Identification and modeling of nonlinear dynamical systems using a novel self-organizing RBF-based approach

doi:10.1016/j.automatica.2012.05.034

Automatica

Volume 48, Issue 8, August 2012, Pages 1729-1734

https://doi.org/10.1016/j.automatica.2012.05.034 Get rights and content

Abstract

In this paper, a novel self-organizing radial basis function (SORBF) neural network is proposed for nonlinear identification and modeling. The proposed SORBF consists of simultaneous network construction and parameter optimization. It offers two important advantages. First, the hidden neurons in the SORBF neural network can be added or removed, based on the neuron activity and mutual information (MI), to achieve the appropriate network complexity and maintain overall computational efficiency for identification and modeling. Second, the model performance can be significantly improved through the parameter optimization. The proposed parameter-adjustment-based optimization algorithm, utilizing the forward-only computation (FOC) algorithm instead of the traditionally forward-and-backward computation, simplifies neural network training, and thereby significantly reduces computational complexity. Additionally, the convergence of the SORBF is analyzed in both the structure organizing process phase and the phase following the modification. Lastly, the proposed approach is applied to model and identify the nonlinear dynamical systems. Simulation results demonstrate its effectiveness.

Introduction

Recent years have witnessed great progress in the identification and modeling of nonlinear dynamical systems due to great demands for controller design (Martensson and Hjalmarsson, 2011, Mayne et al., 2009). In many practical situations, however, it is infeasible to obtain an accurate mathematical model of the system because of the lack of knowledge of some parameters. To make the controller perform well, the main objective of the dynamical system identification is to construct a model from the experimental observations, which reproduces the dynamics of the underlying system as faithfully as possible. The significance and challenges of modeling nonlinear systems are widely recognized (Andersona & Kadirkamanathan, 2007). In summary, there are several types of nonlinear models: black box models such as block structured models (Schon, Wills, & Ninness, 2011), neural networks (Cheng, Hou, & Tan, 2009) and fuzzy models (Chien, Wang, Leu, & Lee, 2011).

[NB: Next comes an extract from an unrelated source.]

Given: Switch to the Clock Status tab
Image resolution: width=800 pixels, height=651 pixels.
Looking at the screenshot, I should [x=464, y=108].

Due to their simple topological structure and universal approximation ability, radial basis function (RBF) neural networks have been widely used in nonlinear system modeling and control (Fu and Chai, 2007, Rossomando et al., 2011). For a RBF neural network, the capabilities of the final network are determined by the parameter optimization algorithms and the structure size.

In order to obtain suitable parameters, some researchers utilize unsupervised learning or supervised learning methods to optimize the centers, widths and output weights of the hidden neurons (Buzzi et al., 2001, Schwenker et al., 2001). Among these algorithms the gradient-based backpropagation (BP) training algorithms and the recursive least squares (RLS) training algorithms are perhaps the most popular. Compared to the BP algorithms, the RLS algorithms have a faster convergence speed. However, the RLS algorithms involve more complicated mathematical operations and require more computational resources than the BP algorithms (Al-Batah, Isa, Zamli, & Azizli, 2010). To solve the aforementioned problems, some faster and more advanced training algorithms have been developed. Recently, Li, Peng, and Irwin (2005) proposed a fast recursive algorithm (FRA) for nonlinear dynamic system identification using RBF neural network models. And lately they developed a modified gram-schmidt (MGS) and a continuous forward algorithm (CFA) for both network construction and parameter optimization (Li et al., 2006, Peng et al., 2007), although the FRA, the MGS and the CFA algorithms lead to more significant improvements in modeling performance, greater reduction in memory storage and computational complexity than conventional optimization methods. However, they focus more on selecting the network size than adjusting parameters. Besides, little has been done to examine the convergence.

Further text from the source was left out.